Associate Professor Boston University, United States
Introduction:: The overall goal of this project is to create a non-invasive, easily administered, and simply monitored diagnostic method for heart transplant rejection. Our approach to achieving this is to develop a sensitive and specific cell-based sensor that unites modular targeting receptors and signal amplifying genetic circuits for expression of a reporter molecule that is detectable in blood. If successful, this research will demonstrate the feasibility of an innovation strategy for diagnosis of heart transplant rejection and may enable more regular testing and earlier detection for improved patient outcomes in the clinic.
Materials and Methods:: Cell Lines: The key cell lines that we are using are HEK293T cells, NK92, CTLL-2, 2H-11, and HUVEC. NK92 and CTLL-2 will be routinely verified by cell surface staining. Furthermore, since NK92 and CTLL-2 are used as chassis to house our genetic circuits for detection of transplant rejection, its exact identity will have little impact to the conclusion of the project. The expression of p-selectin and MHC class I on target cells 2H-11 and HUVEC will be verified almost everytime an experiment is done with them using antibody staining. We will test for mycoplasma contamination periodically and whenever a new lines of cells are thawed. DNA constructs: During the course of these projects, many DNA constructs will be generated. All DNA constructs will be sequence-verified. Every DNA constructs that will be used in publications will be stored separately in a dedicated space in the freezer. The constructs will again be sequence-verified before publication. Mouse models: Animal research involves utilizing 6-8 week old female mice purchased from the Jackson laboratory (cat#: 001303). Female and male mice will be intravenously inoculated with 5-10x106 cells from cancer cell lines engineered to express different levels of the antigens.

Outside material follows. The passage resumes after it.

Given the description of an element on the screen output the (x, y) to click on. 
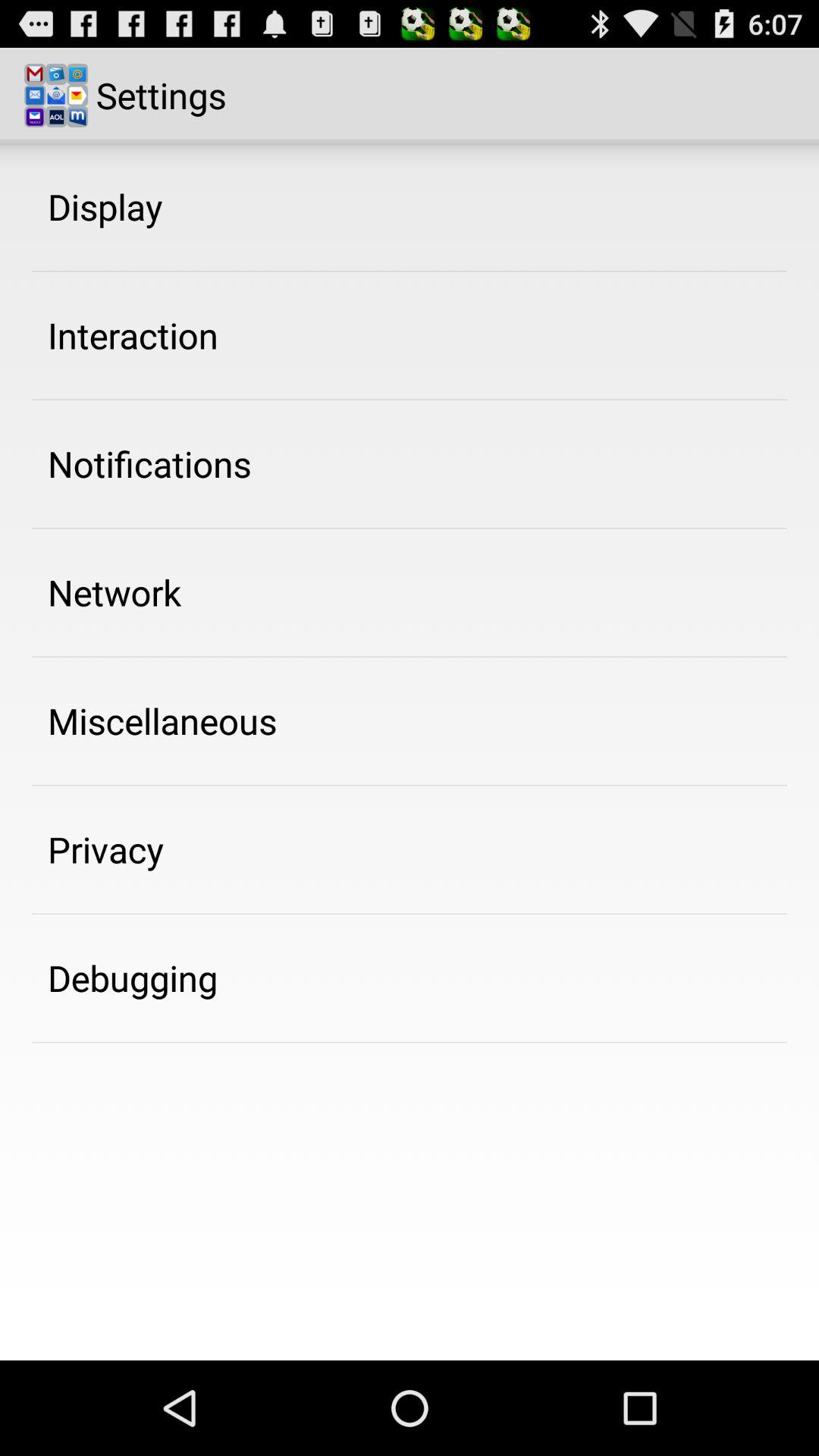
jump until interaction (132, 335)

Xenograft tumors will be allowed to develop for 5-7 days post-inoculation when engineered NK cells will be delivered via iv or ip injection. Tumor burden will be measured using luciferase and IVIS imaging.

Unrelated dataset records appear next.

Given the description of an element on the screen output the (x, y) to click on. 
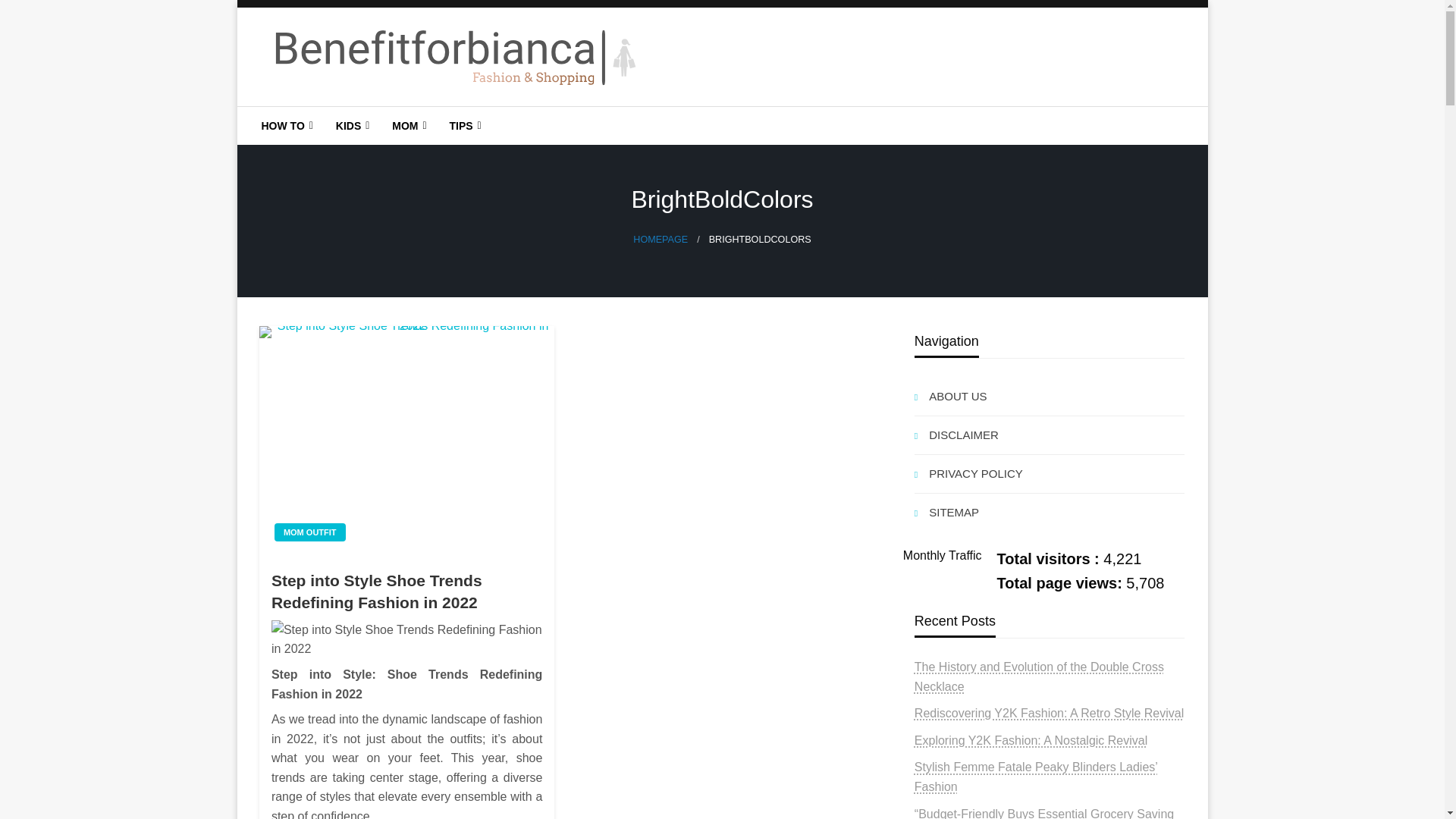
Homepage (660, 239)
The History and Evolution of the Double Cross Necklace (1038, 676)
ABOUT US (1049, 395)
Step into Style Shoe Trends Redefining Fashion in 2022 (406, 439)
SITEMAP (1049, 512)
Step into Style Shoe Trends Redefining Fashion in 2022 (405, 639)
BenefitforBianca (374, 118)
PRIVACY POLICY (1049, 473)
KIDS (350, 125)
Step into Style Shoe Trends Redefining Fashion in 2022 (405, 591)
HOMEPAGE (660, 239)
TIPS (462, 125)
MOM (406, 125)
MOM OUTFIT (310, 532)
HOW TO (285, 125)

Results, Conclusions, and Discussions:: I have collected in vivo data that shows anti-CD19 synNotch Jurkat T cells (7.5x106) can detect CD19+ Nalm6 leukemia cells (5x106) and produce Gluc at 26 fold over no Nalm6 condition. This highly encouraging data demonstrates the feasibility of using SynNotch immune cells as diagnostics, even without the circuits and optimization proposed in this work. Additionally, I have preliminary data showing that Jurkat T cells transduced with constitutive Gluc reporters can produce high levels of Gluc after 48 hours without irradiation (fold change of 982x). My lab has also shown that we can use FlpO to control the similarly high level of Gluc production in HEK293T cells. Using our shRNA design, we have collected preliminary data demonstrating that this cFFL can, in transiently transfected Human Embryonic Kidney (HEK) cells, improve the SNR of doxycycline-inducible expression of FlpO, when compared to a system without shRNA production. We have also evaluated our system with a synNotch input in HEK cells. Transiently transfected αCD19 synNotch has low inducibility and high basal activity in HEK cells. Therefore, we integrated the synNotch into the HEK cells and selected the cells with the lowest basal activity. However, this caused the maximum activity to also decrease significantly. We posit that the Notch receptor activity is not optimal in HEK cells because synNotch has a much higher dynamic range in immune cells. To combat this loss in activity, we show that the DE circuit significantly improves and digitizes the αCD-19 synNotch receptor signaling output. These promising results will be a foundation for developing our DE circuits using synNotch as the tumor antigen sensor in NK92 cells. Finally, our lab has shown effective design and implementation of universal CAR for targeting of Her2+ cells which suggests the feasibility of engineering universal synNotch receptors in future work.